# Stored data entries
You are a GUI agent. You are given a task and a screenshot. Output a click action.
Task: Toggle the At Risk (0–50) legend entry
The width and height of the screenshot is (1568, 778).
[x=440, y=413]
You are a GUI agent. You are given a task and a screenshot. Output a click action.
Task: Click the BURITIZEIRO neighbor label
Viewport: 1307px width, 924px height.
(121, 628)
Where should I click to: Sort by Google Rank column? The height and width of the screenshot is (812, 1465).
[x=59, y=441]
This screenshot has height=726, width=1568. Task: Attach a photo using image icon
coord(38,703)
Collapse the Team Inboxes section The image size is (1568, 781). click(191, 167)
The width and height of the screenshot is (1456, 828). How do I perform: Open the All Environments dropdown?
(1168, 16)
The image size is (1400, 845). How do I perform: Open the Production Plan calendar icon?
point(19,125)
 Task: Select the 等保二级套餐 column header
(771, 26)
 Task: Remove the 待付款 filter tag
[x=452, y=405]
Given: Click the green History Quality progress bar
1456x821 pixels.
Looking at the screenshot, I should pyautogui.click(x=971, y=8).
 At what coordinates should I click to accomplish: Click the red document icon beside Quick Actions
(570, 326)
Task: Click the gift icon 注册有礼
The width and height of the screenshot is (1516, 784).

# What you need to do
Locate the line that contains "Task: Click the BURITIZEIRO neighbor label", then please quote it and every line after it to the end of the entries above, exactly and with nothing else.

# Problem solution
Task: Click the BURITIZEIRO neighbor label
Viewport: 1307px width, 924px height.
(121, 628)
Where should I click to: Sort by Google Rank column? The height and width of the screenshot is (812, 1465).
[x=59, y=441]
This screenshot has height=726, width=1568. Task: Attach a photo using image icon
coord(38,703)
Collapse the Team Inboxes section The image size is (1568, 781). click(191, 167)
The width and height of the screenshot is (1456, 828). How do I perform: Open the All Environments dropdown?
(1168, 16)
The image size is (1400, 845). How do I perform: Open the Production Plan calendar icon?
point(19,125)
 Task: Select the 等保二级套餐 column header
(771, 26)
 Task: Remove the 待付款 filter tag
[x=452, y=405]
Given: Click the green History Quality progress bar
1456x821 pixels.
Looking at the screenshot, I should pyautogui.click(x=971, y=8).
 At what coordinates should I click to accomplish: Click the red document icon beside Quick Actions
(570, 326)
Task: Click the gift icon 注册有礼
The width and height of the screenshot is (1516, 784).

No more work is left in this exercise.